ФРАГМЕНТ ДОКУМЕНТА:
Но трансцендирование, осуществляемое культурой, невозможно без способности включённого в культуру субъекта к трансценденции, то есть без умения человека относиться к социальным и историческим ситуациям с позиций надситуативных.
Из объекта истории человек превращается в субъекта, творца истории, открывающего для себя историческую перспективу. Становясь для самого себя предметом своей деятельности, человек развивает рефлексию, пытаясь обнаружить смысл не только своей личной судьбы, но и смысл истории. Гегель подчеркнул различие между «наивной», повествовательной историей, для которой рефлексия не характерна (рассудочная деятельность), и «философской всемирной историей» (деятельность разума). Во втором случае историческая перспектива недостаточна, разум озабочен поиском метаисторической перспективы, тех самых идеалов, которые имеют абсолютные значения, воспринимаются как непреходящие ценности, трансцендентные в своей сущности.
Идеальные символические формы, воспринимаемые как экзистенциальные абсолюты, ориентируют на вечное, заставляя изменять жизнь в надежде достичь глобально-исторических целей. Рефлексия, направленная на осмысление этих целей, результируется в виде панидеи, объем и содержание которой задается характером и направленностью поиска самоидентичности. Панидея может иметь универсальное измерение, и тогда она принимает вид абстрактной идеи, скажем, идеи всеобщего равенства и братства. Если же в панидее локальное преобладает над универсальным или сочетается с ним, тогда это национальная идея. Но, в любом случае, человек вынужден снова и снова задаваться тем самым вопросом, с которым Понтий Пилат обратился к Иисусу: «Что есть истина?»

ИСХОДНЫЕ ДАННЫЕ:
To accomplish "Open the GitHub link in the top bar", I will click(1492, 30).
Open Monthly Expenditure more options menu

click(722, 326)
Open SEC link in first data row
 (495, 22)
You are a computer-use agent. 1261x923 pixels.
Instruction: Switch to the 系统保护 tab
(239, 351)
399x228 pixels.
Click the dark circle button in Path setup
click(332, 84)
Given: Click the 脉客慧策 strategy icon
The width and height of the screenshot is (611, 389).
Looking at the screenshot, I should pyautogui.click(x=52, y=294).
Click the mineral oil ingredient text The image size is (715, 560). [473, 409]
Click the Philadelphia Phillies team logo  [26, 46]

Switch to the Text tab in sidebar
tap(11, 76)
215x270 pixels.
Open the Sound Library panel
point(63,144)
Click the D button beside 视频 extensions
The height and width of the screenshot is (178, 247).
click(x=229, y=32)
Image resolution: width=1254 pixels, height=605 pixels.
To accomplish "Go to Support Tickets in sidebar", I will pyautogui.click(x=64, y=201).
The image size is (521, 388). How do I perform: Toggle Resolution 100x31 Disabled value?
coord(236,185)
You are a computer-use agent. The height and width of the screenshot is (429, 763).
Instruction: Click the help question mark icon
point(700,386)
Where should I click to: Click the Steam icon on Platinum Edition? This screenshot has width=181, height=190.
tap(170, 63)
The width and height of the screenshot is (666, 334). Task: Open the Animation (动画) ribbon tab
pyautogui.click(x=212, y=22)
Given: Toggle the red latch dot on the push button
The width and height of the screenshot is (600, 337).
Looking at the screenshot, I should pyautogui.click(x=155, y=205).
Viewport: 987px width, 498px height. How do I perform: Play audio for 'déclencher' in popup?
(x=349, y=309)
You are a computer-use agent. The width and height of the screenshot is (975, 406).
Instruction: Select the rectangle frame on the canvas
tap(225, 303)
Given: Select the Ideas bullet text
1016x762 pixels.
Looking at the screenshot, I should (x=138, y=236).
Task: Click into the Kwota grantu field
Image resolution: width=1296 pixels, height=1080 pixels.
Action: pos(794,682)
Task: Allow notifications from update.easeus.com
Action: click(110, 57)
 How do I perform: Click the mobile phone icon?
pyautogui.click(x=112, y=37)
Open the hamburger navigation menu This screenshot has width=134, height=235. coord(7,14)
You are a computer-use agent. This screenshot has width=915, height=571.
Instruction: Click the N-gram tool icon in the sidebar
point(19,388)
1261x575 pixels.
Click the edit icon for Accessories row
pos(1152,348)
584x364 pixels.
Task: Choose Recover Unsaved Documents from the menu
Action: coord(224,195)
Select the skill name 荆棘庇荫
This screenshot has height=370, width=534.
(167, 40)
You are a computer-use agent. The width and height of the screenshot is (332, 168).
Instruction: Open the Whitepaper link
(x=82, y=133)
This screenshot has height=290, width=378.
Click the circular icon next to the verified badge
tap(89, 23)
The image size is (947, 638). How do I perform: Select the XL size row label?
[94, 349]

ЗАДАНИЯ К ВЫПОЛНЕНИЮ:
1. Какой вопрос, согласно фрагменту документа, Понтий Пилат задал Иисусу?
2. Выведите без изменений строки записей, начиная со строки с «Switch to the Text tab in sidebar» и заканчивая строкой с «click(x=229, y=32)» включительно.

ГОТОВЫЕ ОТВЕТЫ:
1. Понтий Пилат спросил Иисуса: «Что есть истина?»

2.
Switch to the Text tab in sidebar
tap(11, 76)
215x270 pixels.
Open the Sound Library panel
point(63,144)
Click the D button beside 视频 extensions
The height and width of the screenshot is (178, 247).
click(x=229, y=32)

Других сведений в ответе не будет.